> EXERCISE INPUTS
•••

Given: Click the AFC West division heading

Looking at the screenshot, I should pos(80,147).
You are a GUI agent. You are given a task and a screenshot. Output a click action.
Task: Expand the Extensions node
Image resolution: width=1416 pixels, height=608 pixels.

•••

> ASSIGNMENT
This exercise calls for the line containing "Task: Expand the Extensions node" and each line after it in the records, copied exactly.

> REPLY
Task: Expand the Extensions node
Image resolution: width=1416 pixels, height=608 pixels.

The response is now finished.